But as state funding for full-time workers declined, the university began calling on the seasonal employees to work part-time over extended periods without giving them permanent status, according to Mark Walters, UW-Madison's director of classified human resources. That practice irked a coalition of students, grabbed the attention of local labor unions and prompted some administrators to call for a policy change.
“The title of limited term employees is supposed to be for those who do short-term work,” Walters said. "If the function is permanent, we have to treat employees accordingly. Some of these workers have been here for 15 or 20 years. We said enough is enough, we have a moral obligation to take care of them."
This week, John D. Wiley, the university's chancellor, signed off on a policy that would reduce the institution's reliance on part-time labor. The plan calls for the conversion of 95 percent of “inappropriate LTE appointments” (mostly those that are drawn out for an extended period of time) to full-time-equivalent positions over the next six years. Starting next summer, the majority of remaining limited term employees would receive what the city of Madison defines as a living wage for a family of four (currently $10.23 per hour). The majority of Madison's part-time employees do not receive benefits.

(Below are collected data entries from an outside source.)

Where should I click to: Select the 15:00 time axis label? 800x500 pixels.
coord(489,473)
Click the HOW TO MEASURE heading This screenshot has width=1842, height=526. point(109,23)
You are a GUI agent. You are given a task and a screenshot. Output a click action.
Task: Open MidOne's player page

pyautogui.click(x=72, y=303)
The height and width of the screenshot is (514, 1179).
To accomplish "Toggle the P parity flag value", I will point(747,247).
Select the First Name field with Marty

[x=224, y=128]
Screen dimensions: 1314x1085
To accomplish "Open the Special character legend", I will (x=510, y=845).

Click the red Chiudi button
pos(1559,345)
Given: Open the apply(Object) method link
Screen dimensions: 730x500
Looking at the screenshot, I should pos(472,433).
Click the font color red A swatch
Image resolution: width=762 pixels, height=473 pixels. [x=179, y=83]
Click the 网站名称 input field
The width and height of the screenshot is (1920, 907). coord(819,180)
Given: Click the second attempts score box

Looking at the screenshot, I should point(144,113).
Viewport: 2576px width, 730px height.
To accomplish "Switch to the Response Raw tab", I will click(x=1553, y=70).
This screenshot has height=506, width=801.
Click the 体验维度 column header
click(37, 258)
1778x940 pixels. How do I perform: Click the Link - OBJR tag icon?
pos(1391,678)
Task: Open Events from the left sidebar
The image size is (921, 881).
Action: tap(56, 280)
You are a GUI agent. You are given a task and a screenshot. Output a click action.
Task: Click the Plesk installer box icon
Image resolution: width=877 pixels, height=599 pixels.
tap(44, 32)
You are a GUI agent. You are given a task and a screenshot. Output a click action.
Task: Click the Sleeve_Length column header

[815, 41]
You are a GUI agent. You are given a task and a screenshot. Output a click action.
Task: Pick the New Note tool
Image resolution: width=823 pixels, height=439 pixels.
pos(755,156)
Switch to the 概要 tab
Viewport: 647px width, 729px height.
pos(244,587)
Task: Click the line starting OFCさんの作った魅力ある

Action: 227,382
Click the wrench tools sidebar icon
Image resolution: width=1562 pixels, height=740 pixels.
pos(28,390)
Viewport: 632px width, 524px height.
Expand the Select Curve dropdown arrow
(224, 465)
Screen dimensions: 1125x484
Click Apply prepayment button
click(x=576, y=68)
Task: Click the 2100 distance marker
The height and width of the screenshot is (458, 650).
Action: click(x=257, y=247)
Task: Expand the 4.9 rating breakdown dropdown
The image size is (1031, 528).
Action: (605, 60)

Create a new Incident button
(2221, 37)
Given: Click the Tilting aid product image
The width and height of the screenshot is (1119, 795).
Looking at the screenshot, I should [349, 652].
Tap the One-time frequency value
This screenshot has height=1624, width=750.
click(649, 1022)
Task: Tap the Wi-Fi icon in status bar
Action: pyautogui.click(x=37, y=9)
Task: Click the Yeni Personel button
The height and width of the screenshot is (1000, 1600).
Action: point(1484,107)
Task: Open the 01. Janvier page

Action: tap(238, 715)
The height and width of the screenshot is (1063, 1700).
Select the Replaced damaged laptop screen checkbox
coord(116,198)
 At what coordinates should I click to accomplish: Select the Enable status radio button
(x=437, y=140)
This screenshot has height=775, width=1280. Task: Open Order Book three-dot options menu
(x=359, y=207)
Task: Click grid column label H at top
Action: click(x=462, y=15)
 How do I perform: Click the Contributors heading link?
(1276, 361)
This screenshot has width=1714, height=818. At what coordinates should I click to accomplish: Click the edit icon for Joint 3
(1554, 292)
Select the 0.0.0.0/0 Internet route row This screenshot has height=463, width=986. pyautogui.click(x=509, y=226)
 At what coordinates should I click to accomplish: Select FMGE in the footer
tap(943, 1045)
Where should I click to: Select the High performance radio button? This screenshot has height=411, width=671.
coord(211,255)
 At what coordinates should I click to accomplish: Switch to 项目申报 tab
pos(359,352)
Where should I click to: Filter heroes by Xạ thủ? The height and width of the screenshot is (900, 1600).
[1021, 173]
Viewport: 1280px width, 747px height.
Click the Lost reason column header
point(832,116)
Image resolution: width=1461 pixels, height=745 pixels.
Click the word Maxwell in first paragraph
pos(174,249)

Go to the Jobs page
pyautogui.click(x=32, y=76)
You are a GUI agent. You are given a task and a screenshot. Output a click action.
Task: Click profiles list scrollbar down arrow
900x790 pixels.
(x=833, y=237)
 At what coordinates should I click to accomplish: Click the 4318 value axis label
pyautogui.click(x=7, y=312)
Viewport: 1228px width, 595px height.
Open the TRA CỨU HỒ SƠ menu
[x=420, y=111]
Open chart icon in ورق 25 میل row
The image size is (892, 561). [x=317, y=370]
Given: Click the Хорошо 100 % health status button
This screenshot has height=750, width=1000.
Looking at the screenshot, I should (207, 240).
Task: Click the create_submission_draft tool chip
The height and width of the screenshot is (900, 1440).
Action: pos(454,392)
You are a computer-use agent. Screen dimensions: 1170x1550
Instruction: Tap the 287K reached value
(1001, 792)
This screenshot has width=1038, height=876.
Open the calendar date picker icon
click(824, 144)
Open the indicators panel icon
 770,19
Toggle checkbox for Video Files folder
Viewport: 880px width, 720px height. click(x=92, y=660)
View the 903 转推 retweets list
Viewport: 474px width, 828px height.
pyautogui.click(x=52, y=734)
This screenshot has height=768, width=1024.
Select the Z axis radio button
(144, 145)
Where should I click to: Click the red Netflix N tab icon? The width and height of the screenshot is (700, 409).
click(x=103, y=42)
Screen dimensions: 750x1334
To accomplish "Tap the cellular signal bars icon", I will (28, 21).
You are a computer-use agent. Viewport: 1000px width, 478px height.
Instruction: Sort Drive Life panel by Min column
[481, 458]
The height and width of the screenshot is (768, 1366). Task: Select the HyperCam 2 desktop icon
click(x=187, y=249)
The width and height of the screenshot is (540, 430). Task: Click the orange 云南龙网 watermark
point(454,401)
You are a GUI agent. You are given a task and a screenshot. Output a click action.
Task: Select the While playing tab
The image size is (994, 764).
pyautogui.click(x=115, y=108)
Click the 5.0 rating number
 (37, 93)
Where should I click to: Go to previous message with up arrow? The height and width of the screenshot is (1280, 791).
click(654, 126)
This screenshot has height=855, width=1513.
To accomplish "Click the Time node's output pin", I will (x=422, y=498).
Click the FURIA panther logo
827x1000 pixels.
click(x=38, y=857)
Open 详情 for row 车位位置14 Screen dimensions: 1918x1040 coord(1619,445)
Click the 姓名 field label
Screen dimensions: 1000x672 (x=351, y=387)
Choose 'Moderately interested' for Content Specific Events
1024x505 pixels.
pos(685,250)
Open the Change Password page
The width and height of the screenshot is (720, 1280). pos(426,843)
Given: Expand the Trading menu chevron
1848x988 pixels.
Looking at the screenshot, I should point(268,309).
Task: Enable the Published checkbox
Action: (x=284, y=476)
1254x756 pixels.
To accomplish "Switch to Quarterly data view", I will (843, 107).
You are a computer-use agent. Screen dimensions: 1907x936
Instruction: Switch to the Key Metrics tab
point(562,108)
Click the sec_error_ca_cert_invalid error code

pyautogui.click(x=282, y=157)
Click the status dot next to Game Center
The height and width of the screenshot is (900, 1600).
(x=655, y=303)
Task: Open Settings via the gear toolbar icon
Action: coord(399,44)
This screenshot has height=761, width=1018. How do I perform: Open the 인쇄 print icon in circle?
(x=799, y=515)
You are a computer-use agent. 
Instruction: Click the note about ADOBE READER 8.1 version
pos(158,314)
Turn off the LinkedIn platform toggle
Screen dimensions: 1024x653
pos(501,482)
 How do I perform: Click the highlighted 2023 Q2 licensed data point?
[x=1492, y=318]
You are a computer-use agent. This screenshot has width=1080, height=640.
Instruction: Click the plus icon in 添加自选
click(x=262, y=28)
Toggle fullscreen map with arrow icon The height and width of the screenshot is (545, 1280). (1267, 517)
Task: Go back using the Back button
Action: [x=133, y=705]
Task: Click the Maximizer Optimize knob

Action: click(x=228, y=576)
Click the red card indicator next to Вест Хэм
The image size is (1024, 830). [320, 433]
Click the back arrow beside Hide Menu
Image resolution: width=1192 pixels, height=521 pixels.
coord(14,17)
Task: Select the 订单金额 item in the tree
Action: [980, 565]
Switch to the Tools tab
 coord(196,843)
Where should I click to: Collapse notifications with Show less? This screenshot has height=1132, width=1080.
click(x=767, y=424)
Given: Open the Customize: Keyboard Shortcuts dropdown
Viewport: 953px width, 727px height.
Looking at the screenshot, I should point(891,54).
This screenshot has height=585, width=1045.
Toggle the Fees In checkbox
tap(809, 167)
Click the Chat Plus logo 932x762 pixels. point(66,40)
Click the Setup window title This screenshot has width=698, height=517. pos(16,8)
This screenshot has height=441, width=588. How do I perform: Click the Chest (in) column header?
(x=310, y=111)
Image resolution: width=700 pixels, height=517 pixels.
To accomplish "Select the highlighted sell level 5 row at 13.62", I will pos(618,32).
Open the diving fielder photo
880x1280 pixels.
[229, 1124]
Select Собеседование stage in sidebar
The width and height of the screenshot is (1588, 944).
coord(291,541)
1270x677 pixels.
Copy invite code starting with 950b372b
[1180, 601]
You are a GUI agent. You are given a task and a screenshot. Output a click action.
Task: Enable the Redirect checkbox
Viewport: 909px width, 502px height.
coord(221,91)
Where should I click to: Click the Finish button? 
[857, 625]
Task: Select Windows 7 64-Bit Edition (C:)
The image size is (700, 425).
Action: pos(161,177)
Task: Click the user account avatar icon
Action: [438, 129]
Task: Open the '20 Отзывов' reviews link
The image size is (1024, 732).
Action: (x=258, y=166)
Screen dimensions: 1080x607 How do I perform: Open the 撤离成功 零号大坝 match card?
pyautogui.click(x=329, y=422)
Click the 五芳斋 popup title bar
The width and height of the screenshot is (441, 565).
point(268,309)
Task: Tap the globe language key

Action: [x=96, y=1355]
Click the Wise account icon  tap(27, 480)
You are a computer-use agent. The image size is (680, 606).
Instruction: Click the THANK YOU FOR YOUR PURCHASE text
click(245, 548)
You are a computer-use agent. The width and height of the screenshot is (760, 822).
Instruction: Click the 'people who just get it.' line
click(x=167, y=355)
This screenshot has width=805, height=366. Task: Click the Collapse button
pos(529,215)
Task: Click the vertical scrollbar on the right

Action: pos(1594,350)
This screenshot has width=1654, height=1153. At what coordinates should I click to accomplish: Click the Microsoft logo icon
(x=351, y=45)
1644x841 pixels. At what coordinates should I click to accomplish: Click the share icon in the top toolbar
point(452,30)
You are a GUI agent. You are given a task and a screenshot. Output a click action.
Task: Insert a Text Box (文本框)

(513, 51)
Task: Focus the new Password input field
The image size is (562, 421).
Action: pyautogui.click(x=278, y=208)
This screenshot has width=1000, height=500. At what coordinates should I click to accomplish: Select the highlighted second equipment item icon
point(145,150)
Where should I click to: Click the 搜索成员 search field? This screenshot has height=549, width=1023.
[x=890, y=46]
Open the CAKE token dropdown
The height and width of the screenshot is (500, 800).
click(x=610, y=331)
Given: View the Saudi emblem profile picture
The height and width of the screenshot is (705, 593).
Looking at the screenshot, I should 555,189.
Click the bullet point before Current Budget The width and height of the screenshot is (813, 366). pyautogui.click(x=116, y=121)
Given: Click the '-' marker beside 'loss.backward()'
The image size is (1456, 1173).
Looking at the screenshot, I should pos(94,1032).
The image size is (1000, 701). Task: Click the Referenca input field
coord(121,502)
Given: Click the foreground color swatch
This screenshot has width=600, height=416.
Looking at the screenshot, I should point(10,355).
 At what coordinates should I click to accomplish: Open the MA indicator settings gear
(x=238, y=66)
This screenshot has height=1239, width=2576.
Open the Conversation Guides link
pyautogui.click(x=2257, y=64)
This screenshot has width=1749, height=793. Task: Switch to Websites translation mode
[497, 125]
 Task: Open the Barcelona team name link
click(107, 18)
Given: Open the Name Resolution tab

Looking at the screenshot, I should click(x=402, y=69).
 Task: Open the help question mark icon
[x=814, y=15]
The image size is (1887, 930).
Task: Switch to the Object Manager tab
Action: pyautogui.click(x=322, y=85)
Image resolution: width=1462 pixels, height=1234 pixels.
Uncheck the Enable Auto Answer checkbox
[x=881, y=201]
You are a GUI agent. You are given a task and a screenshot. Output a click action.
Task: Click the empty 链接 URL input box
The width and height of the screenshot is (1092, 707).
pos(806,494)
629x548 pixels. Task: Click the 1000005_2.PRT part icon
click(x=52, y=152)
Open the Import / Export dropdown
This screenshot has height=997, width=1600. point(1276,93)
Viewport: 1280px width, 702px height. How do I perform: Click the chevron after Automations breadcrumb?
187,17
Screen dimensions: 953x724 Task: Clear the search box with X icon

The Wisconsin move is the latest in a series of actions indicating that universities -- under mounting pressure from students and outside groups -- are taking steps to improve the financial situation of their non-faculty, non-administrative staff.
Earlier this fall, Brandeis University placed on its payroll 22 custodians who had previously been employed by contractors after students and labor leaders lobbied hard for better pay and benefits for the workers. Last month, Florida International University announced plans to move about 150 custodial positions -- currently outsourced -- back onto the university payroll. Brandeis and Florida International bucked the recent trend of universities moving custodial positions off their payrolls.
Union leaders, students, faculty members and workers across the country have fought to get colleges to "insource" their custodians, because the institutions generally offer better pay and benefits packages than do outside companies.
Those who applaud the personnel decisions say colleges have an obligation to take care of all employees, particularly given the high salaries given to top-level administrators. Others argue that the money is best spent on things that are central to a college's educational mission, such as luring faculty and keeping tuition costs down.
Renee Asher, a spokeswoman for Service Employees International Union, which represents more than 1 million service workers, said colleges send a message to students by how they compensate their lower-income workers.
"You are seeing a lot of universities taking a hard look at the wages and benefits that their employees are earning and not liking what they see," Asher said. "It's hard to dress up as a best business practice keeping some employees below the poverty level."
Asher added that high-profile cases, such as the recent right-to-unionize saga at the University of Miami, prompted other colleges (she mentioned Florida International) to look at their own policies.
Andy Brantley, chief executive of College and University Professional Association for Human Resources, said that in many cases, personnel decisions boil down to simple demand. Years ago, Brantley said, it was easier for colleges to hire workers for the academic year only. But with institutions often operating at near-full capacity year-round, there's a greater need for full-time employees, he said.
"There's been a need to move away from seasonal employees based on this pressure," Brantley said.
Walters, the UW-Madison director, said the "living wage" increases to its limited term employees would cost the university about $750,000 -- money that would probably come from athletics and the student center's budget. He said the university will do all it can to fund the plan without dipping too heavily in taxpayer money. “We’re not looking to our governor’s office to give us more money,” he said.
About 2,500 limited term employee positions exist at Wisconsin, and Walters said some spots will remain, as there will still be a need for truly seasonal staffing. Part-time employees are not guaranteed to get new full-time positions but are encouraged to go through the interview process. Those who make the transition will be on the university's benefits package -- though they will have to abide by the state's six-month wait period.
Walters said the university has yet to determine how many full-time positions to create. He estimated the number could be roughly 150 over the next six years.